This is in reference to this, which I suggest you read first if you already haven't so you're not totally clueless.
Esquire wrote me back! And here's what they said:
Dear Wes,
In the “How to Curse” section of our May 2009 feature, “How to Be a Man," we presented a parody of extreme profanity and its users, contrasting exaggerated examples of offensive language with ordinary situations. The target of the parody was profanity itself and not the various people who might be its object, whether nine-year-old-boys, female police officers, gay people, or the vision-impaired. The absurdity of the context should be clear. But to those who take particular offense at our mocking of offensive language, we apologize.
Sincerely,
The Editors
Apparently, the editors studied how to write an apology from Chris Brown's textbook example of a truly half-assed, bullshit apology. I have a few problems with this. Number one, let me say for the record: I understand what a parody is. Before I wrote the blog, I went to Barnes & Noble and looked through the magazine. To their credit, Esquire is often meant to be ironic and satirical. Supposedly. To me, they're just condescending. The reply from their editors is no different. "The absurdity of the context should be clear." Esquire, I shouldn't have to tell you, when you assume, you make an ass out of me and your magazine. The absurdity, in fact, isn't clear. And nonetheless, you're just making excuses for something you simply shouldn't have done. Especially considering you could have included the "parody" without that word and the description of who it mentioned (the 9 year old-boy). Anyway, I'll let my response to their response do the rest of my soapboxy talking. This one isn't profanity-laden, so uptighty-whiteys can relax:
Esquire,
I do appreciate the speedy reply and the apology. I don't appreciate the excuses. Apologies only ring true when they're genuine admissions of wrongdoing and expressions of regret for that wrongdoing. I saw nothing in your response that acknowledged wrongdoing.
Again, I ask, would you use the word "nigger" in a "parody"? Probably not, considering the inevitable hell-raising. I fully understand the context, and even the fact that it's a parody. Contrary to what my last e-mail may have suggested, I am not a raving lunatic and idiot. I am also aware of your rights to free speech. I simply don't think that a supposedly reputable magazine, like Esquire, should feature such hateful speech in their articles. Your satirical points, if that's what they really are, and it's not just a convenient way of copping out, could have been just as effective without that word and scenario.
You're in the business of sharing information.
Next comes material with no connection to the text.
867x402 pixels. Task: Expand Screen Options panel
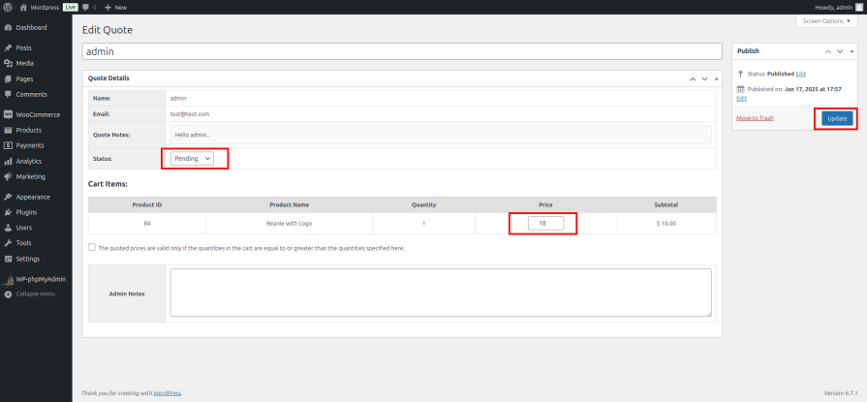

Whether the information is a parody, what kind of shorts I should buy, or a political interview, it doesn't matter. You're also a magazine, meaning your words are written down, not spoken aloud. If you're trying to be sarcastic or satiric, may I suggest using inflection? It helps. Watch Sarah Silverman. You just can't expect all, most, or any of the people to "get the joke" (a distasteful one at that) when it's written so poorly.
I believe that you owe it to gay readers, and readers in general who don't want to be subjected to hate speech when they're reading a men's magazine, to be respectful and mindful of them. They are paying for your Marc Jacobs murse, after all. I understand that you can't please everyone - but there's a very simple thing you can do to not blatantly insult your readers:
Think before you speak.
Sincerely,
Wes
So, I must say, I feel better about this letter than the last one. The last one was intended to be ridiculous, and I think it pulled it off. This one gets a bit more serious, because I truly don't think they take it seriously. They really should take it seriously when people are being murdered while being called that word (and similar ones) at increasing rates in our country. 1,017 in 2005 and 1,265 in 2007. In 2008, there was a 1% decrease generally for hate crimes, but a 6% increase for anti-LGBT hate crimes. Thanks to the FBI for that information. Hey, you work for the government right? Why don't you tell them to pass a federal hate crimes law that includes sexual orientation and gender identity? Thanks, TTYN.
I haven't received anything back and more than likely, I won't. If I do, though, my wittle weblog will be the first to know.
And, of course, Happy Easter, everyone!! What a strange holiday. Celebrating someone being brutally beaten and nailed to a cross. And all I see are pastels, ladies in cheap JC Pennys dresses, and Easter eggs (gross). No blood, no guts, no crucifixtions. I guess I'm okay with that.